Sampling callbacks
/home/dmai/miniconda3/envs/mrl/lib/python3.7/importlib/_bootstrap.py:219: RuntimeWarning: to-Python converter for boost::shared_ptr<RDKit::FilterCatalogEntry const> already registered; second conversion method ignored.
  return f(*args, **kwds)

Sampler Callbacks

Samplers serve two main functions in the fit loop.

During the build_buffer event, samplers add samples to the Buffer

During the sample_batch event, samplers add samples to the current BatchState

Samplers generally have the ability to toggle which events they add samples to. For example if you wanted to do entirely offline RL, you could disable live sampling during the sample_batch event and only train off samples stored in the buffer

Sampler Size

Samplers have two main parameters that control sample size.

The buffer_size parameter is an integer value that control how many samples are generated during the build_buffer event.
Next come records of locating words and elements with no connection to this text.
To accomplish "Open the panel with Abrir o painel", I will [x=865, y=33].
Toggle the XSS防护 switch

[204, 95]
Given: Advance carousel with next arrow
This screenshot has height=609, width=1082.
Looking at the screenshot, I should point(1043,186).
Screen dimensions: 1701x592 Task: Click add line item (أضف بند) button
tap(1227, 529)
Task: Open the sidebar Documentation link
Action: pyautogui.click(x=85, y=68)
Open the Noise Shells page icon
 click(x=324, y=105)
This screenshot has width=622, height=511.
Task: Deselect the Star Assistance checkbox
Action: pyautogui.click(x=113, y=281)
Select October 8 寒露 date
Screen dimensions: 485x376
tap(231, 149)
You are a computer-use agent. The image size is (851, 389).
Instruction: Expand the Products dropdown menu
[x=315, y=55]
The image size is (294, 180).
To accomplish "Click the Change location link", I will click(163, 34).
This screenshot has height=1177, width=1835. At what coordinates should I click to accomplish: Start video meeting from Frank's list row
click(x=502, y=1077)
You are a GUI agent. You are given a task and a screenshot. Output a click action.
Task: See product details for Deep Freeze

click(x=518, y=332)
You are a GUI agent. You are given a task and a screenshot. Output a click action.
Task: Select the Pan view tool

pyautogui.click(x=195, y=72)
The p_batch parameter is a float value between 0 and 1 that determines what percentage of a batch should be drawn from a specific sampler. When using multiple samplers, the sum of all p_batch values should be less than or equal to 1. The difference between the sum of p_batch values and the desired batch size will be made up by sampling from the buffer

class Sampler[source]

Sampler(name, buffer_size=0, p_batch=0.0, track=True) :: Callback

Sampler - base sampler callback

Inputs:

  • name str: sampler name

  • buffer_size int: how many samples to add during build_buffer

  • p_batch float: what percentage of batch samples should come from this sampler

  • track bool: if metrics from this sampler should be tracked

class DatasetSampler[source]

DatasetSampler(data, name, buffer_size=0, p_batch=0.0) :: Sampler

DatasetSampler - adds items from data to either the buffer or the current batch

Inputs:

  • data list: list of data points to sample from

  • name str: sampler name

  • buffer_size int: how many samples to add during build_buffer

  • p_batch float: what percentage of batch samples should come from this sampler

class CombichemSampler[source]

CombichemSampler(cbc, library_size, percentile, p_explore, start_iter, lookup_name, name) :: Sampler

CombichemSampler - uses combichem to add samples to the buffer

Inputs:

  • cbc CombiChem: Combichem module

  • library_size int: number of compounds to put into combichem

  • percentile int[1,100]: percentile of compounds to sample from

  • p_explore float[0.,1.]: percent of compounds below percentile to sample

  • start_iter int: iteration to start combichem

  • lookup_name str: colum in Log to use to calculate percentile

  • name str: callback name

Model Sampler

The ModelSampler sampler can be used to draw samples from any GenerativeModel subclass model. By default, it will track the following sample metrics:

  • diversity - how many duplicate samples were generated
  • valid - how many samples are left after filtering
  • rewards - average rewards from samples generated by the model sampler
  • new - how many samples are novel to the training run

class ModelSampler[source]

ModelSampler(vocab, model, name, buffer_size, p_batch, genbatch, track=True, temperature=1.0) :: Sampler

ModelSampler - sampler class to draw samples from a GenerativeModel

Inputs:

  • vocab Vocab: vocabulary for reconstructing samples

  • model GenerativeModel: model to sample from

  • name str: sampler name

  • buffer_size int: number of samples to generate during build_buffer

  • p_batch float: what percentage of batch samples should come from this sampler

  • genbatch int: generation batch size

  • track bool: if metrics from this sampler should be tracked

  • temperature float: sampeling temperature

Prior Sampler

PriorSampler allows for sampling based on latent vectors from a specific prior distribution. If desired, this prior can also be optimized during the fit loop

class PriorSampler[source]

PriorSampler(vocab, model, prior, name, buffer_size, p_batch, genbatch, track=True, track_losses=True, train=True, train_all=False, prior_loss=None, temperature=1.0, opt_kwargs={}) :: ModelSampler

PriorSampler - sampler class to draw samples from latent vectors generated by prior

Inputs:

  • vocab Vocab: vocabulary for reconstructing samples

  • model GenerativeModel: model to sample from

  • prior nn.Module: prior to sample latent vectors from

  • name str: sampler name

  • buffer_size int: number of samples to generate during build_buffer

  • p_batch float: what percentage of batch samples should come from this sampler

  • genbatch int: generation batch size

  • track bool: if metrics from this sampler should be tracked

  • track_losses bool: if prior losses should be tracked (ignored if no prior loss is given)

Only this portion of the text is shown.